▶ **WORK INSTRUCTIONS**:
From the data below, return each line in which the string "first" is found.
(Beginning of THE DATA)
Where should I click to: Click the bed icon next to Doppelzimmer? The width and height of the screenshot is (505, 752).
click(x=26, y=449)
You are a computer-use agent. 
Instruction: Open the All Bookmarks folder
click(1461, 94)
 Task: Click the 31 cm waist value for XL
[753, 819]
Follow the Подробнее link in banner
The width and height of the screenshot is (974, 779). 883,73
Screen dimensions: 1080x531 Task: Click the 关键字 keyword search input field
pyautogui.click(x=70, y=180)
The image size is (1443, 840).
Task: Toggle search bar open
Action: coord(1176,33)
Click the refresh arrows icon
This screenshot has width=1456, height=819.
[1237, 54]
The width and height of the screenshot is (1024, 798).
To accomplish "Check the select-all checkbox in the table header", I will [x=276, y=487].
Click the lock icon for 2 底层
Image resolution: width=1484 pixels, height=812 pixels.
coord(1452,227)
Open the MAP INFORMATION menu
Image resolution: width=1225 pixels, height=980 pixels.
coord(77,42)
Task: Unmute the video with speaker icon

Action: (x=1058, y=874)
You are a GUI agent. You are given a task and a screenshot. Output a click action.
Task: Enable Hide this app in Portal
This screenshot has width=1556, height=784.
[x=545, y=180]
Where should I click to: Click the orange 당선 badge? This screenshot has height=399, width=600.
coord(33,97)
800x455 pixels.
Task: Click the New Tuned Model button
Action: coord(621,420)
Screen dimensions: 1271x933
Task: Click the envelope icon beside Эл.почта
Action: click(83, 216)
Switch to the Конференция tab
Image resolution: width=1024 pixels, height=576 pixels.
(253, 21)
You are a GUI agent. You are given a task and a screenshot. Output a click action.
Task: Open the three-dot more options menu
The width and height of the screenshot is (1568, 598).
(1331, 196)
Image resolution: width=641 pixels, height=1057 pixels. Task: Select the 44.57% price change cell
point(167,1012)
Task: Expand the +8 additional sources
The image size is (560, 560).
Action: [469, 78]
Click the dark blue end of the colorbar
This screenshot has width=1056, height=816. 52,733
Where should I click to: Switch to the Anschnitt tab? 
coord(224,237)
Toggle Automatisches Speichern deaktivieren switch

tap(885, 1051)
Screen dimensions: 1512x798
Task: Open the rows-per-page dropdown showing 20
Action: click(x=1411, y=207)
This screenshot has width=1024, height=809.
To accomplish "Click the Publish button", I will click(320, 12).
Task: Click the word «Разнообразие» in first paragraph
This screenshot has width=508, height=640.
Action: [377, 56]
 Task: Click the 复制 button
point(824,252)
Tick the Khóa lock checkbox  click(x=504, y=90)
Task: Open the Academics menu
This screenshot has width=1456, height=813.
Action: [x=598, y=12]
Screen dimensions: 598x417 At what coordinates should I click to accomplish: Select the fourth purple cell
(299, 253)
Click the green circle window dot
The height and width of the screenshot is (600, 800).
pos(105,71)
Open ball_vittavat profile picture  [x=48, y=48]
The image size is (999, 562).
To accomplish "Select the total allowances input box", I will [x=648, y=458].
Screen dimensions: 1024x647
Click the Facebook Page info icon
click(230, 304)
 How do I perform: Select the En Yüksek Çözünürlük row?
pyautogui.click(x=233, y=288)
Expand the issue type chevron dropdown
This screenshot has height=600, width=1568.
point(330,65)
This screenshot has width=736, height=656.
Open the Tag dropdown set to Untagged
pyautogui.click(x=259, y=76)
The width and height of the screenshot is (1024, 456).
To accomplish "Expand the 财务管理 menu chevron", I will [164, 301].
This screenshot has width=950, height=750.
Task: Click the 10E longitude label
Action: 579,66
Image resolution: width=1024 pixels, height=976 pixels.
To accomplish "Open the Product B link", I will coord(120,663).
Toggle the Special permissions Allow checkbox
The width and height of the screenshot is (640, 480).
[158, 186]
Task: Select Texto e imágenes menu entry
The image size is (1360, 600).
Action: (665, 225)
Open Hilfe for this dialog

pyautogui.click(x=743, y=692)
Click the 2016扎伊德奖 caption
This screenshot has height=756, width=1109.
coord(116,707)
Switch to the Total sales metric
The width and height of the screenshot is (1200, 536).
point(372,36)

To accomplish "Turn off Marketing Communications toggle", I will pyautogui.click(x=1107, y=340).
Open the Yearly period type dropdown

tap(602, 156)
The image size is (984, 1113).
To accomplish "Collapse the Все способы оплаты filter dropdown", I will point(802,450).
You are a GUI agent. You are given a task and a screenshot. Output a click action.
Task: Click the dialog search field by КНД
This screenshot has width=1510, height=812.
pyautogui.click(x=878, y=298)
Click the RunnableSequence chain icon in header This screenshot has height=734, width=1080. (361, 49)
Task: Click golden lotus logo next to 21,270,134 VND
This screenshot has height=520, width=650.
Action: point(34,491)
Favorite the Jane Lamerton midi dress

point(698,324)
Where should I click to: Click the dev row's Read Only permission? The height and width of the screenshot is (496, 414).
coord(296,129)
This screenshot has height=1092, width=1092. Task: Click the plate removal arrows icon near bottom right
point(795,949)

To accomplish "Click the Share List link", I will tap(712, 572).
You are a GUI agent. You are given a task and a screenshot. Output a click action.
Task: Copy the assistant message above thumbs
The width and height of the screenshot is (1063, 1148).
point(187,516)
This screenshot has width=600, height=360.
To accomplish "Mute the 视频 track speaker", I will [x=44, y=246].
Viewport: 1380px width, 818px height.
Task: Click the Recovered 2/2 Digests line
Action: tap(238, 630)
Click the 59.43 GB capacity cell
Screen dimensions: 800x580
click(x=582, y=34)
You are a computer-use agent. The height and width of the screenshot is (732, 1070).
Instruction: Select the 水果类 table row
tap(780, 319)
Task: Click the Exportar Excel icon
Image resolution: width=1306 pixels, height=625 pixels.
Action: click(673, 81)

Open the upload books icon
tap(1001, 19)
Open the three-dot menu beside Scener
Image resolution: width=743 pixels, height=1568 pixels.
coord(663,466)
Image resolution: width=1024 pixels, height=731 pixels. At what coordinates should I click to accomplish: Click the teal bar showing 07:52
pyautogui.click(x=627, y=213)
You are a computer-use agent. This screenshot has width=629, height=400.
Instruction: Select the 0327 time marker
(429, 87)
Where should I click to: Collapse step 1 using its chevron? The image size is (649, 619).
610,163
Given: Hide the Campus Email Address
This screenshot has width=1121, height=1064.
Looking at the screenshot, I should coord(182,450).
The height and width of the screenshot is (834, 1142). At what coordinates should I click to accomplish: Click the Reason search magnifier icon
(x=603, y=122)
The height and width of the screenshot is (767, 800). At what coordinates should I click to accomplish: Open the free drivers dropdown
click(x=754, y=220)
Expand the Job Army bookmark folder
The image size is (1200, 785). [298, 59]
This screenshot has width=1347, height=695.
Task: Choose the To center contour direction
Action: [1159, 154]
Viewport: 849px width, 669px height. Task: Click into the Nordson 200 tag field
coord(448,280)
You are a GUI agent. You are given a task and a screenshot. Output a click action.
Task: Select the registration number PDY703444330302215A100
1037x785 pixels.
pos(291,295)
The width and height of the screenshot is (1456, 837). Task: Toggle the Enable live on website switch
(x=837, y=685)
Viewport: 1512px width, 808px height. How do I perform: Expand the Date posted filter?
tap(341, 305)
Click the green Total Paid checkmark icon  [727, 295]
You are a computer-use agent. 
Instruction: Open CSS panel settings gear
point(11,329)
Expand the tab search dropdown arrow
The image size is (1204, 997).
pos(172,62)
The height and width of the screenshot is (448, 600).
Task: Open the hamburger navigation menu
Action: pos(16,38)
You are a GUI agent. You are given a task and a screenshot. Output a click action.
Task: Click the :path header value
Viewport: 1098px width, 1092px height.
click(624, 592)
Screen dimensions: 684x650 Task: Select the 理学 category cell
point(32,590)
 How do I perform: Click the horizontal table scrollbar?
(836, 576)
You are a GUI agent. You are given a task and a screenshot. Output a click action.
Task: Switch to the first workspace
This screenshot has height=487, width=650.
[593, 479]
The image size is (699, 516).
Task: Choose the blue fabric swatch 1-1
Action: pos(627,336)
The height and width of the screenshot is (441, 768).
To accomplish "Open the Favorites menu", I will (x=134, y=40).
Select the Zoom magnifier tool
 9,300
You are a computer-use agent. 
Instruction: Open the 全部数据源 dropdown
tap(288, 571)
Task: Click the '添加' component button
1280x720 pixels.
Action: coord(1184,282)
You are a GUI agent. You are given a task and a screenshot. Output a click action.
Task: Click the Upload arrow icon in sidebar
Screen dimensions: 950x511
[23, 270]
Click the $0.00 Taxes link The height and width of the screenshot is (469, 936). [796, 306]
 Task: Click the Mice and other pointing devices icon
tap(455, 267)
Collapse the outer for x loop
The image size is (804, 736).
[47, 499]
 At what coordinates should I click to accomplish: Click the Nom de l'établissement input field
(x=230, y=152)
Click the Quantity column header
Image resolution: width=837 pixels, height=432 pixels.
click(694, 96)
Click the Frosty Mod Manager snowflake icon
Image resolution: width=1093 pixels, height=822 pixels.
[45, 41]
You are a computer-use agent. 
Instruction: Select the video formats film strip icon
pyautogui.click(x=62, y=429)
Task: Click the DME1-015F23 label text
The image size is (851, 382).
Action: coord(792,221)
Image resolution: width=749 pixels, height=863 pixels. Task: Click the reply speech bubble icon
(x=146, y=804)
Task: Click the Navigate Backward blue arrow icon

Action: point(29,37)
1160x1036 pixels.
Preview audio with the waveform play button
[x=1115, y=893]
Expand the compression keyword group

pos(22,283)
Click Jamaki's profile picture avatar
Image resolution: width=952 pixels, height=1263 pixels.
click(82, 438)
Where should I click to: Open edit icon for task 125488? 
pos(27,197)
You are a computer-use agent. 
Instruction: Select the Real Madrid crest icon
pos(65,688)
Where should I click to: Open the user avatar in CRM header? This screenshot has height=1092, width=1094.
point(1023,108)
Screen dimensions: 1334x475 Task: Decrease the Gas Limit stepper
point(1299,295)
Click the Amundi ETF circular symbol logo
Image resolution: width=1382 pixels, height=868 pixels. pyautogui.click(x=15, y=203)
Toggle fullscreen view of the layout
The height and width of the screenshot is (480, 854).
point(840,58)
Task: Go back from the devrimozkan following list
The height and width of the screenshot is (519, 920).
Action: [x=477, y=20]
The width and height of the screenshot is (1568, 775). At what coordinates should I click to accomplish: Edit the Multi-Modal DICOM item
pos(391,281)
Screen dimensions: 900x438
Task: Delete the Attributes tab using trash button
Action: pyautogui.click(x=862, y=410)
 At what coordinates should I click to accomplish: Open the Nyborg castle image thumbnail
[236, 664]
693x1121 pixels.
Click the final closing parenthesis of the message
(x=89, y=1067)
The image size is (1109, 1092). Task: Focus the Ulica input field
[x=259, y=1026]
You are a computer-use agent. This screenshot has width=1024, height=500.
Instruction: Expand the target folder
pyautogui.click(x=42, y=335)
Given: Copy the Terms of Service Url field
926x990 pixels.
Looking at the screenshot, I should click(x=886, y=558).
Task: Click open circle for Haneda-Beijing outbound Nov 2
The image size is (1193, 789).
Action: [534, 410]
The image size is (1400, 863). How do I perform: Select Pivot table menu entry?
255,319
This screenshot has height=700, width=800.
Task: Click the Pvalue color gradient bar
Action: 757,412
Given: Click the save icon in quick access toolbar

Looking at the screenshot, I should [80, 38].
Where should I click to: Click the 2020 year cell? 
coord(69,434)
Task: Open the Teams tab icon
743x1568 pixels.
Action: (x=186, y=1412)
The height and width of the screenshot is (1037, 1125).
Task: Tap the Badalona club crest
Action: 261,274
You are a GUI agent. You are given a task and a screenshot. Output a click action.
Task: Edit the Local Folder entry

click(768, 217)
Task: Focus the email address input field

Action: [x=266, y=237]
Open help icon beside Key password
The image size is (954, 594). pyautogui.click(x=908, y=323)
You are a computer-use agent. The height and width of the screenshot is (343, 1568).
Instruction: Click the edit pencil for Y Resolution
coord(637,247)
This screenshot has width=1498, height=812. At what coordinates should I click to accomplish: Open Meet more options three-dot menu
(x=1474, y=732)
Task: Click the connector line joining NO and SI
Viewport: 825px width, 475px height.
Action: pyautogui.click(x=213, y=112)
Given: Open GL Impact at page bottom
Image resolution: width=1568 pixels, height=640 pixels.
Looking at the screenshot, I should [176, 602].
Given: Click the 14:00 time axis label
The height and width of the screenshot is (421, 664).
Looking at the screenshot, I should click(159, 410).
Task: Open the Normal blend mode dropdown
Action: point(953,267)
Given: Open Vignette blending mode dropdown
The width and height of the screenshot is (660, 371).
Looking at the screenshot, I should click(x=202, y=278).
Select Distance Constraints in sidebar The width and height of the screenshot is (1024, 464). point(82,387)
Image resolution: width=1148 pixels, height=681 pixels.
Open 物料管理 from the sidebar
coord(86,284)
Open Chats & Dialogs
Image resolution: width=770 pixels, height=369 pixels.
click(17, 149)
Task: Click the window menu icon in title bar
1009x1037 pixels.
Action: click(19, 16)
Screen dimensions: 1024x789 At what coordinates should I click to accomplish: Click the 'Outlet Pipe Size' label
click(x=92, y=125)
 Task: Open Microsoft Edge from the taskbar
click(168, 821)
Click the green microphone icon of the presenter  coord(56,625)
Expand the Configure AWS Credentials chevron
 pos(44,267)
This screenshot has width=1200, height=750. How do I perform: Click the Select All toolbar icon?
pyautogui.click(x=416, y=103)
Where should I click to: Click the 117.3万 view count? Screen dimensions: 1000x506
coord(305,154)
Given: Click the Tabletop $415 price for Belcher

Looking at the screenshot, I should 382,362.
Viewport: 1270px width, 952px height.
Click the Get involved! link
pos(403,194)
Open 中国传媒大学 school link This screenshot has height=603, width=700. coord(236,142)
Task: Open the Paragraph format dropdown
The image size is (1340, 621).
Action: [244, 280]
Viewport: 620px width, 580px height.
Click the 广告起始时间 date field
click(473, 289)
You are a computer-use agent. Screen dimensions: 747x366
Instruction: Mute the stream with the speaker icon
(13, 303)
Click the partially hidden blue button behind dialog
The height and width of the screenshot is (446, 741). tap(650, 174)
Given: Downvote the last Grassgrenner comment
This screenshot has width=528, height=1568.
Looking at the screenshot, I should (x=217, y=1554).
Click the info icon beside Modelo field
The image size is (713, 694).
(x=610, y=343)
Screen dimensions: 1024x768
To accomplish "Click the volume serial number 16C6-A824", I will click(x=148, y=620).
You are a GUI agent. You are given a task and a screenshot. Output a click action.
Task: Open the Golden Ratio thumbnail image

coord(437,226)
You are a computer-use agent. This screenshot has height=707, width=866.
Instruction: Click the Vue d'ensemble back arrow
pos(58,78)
(End of THE DATA)
▶ **TASK SOLUTION**:
Task: Click the word «Разнообразие» in first paragraph
Task: Switch to the first workspace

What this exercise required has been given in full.